Mahmoud Abbas is applauded when he arrived to speak at the United Nations General Assembly in New York. Photo: Reproduction

The recognition of Palestine by powers such as France, the United Kingdom and Canada, to be made official at the UN General Assembly in September, does not create a state of day by night or alter the reality of Gaza or the West Bank, but changes the starting point of international diplomacy.

If the creation of a Palestinian state was previously discussed as the goal of a always postponed peace process, it is now a premise of future negotiations. The Palestinian Authority, treated as a state government, gains legitimacy to open embassies, sign treaties and participate more actively in multilateral organisms.

The consequences are immediate in the political field. Countries that recognize are of legal basis to differentiate Israel from occupied areas, pressing on restrictions on products from settlements and revision of commercial agreements.

This movement expands the international isolation of Tel Aviv, admitted by Benjamin Netanyahu himself, who spoke in “isolation process” and argued that Israel moves towards self -sufficiency, including war.

Learn more: UN Commission accuses Israel of committing genocide against Palestinians

Learn more: Netanyahu admits international isolation

If France and the United Kingdom confirm the gesture, the United States will be the only permanent member of the Security Council to reject Palestine as a state, weakening its neutral mediator narrative in the conflict.

There are also legal implications.

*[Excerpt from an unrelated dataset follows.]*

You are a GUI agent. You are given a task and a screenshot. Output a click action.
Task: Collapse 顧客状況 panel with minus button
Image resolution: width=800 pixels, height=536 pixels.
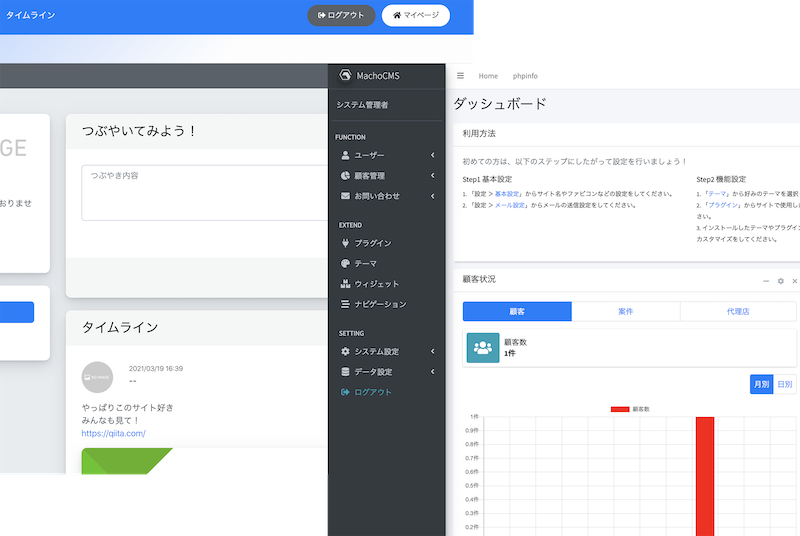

Even without full membership of the UN-barred by the American veto-recognition strengthens the Palestinian position in international cuts and expands the reach of complaints against Israel in The Hague.

With state status, Palestine has more instruments to trigger the International Criminal Court in cases of war crimes, including accusations of genocide in Gaza and the expansion of settlements in the West Bank.

In addition, the new level facilitates adherence to multilateral human rights treaties, trade and the environment, reinforcing the argument that it is a functional state.

In the strategic level, change is significant. In consolidating the existence of Palestine, negotiations fail to discuss “if” there will be two states and discuss “how” their contours and safety guarantees will be defined.

This inversion reduces the historic asymmetry between Israel and the Palestinians and puts back in the center of the table themes such as the borders of 1967, the status of Jerusalem and the right to return millions of refugees.

But the reality on the ground points in the opposite direction. Finance Minister Bezalel Smotrich announced the construction of 3,500 houses linking East Jerusalem to the West Bank, a measure that threatens to make an adjacent Palestinian territory unfeasible.

Learn more: world leaders react to Israel’s offensive against the city of Gaza

The contradiction is evident. As the international front grows that recognizes Palestine as a state, Israel accelerates annexations and conducts a war that has left more than 64,000 dead and 160,000 injured in Gaza. The figures, previously described as propaganda, were confirmed by the former army chief Herzi Halevi, who estimated 10% of the Enclave population the total of dead and injured since October 2023. Halevi also admitted that legal opinions have not limited military operations, serving only as international shielding.

European recognition is more than a symbolic gesture, but less than a solution. It reinforces Palestinian legitimacy in multilateral forums, expands pressure on Israel and places the United States in an isolation position.

At the same time, it does not stop the war nor prevents the Netanyahu government from building “facts in the form of houses and neighborhoods,” as Smotrich said.

The UN may be about to consecrate Palestine as a state, but the Israeli offensive continues to decide, in practice, what will remain from this sovereignty on the ground.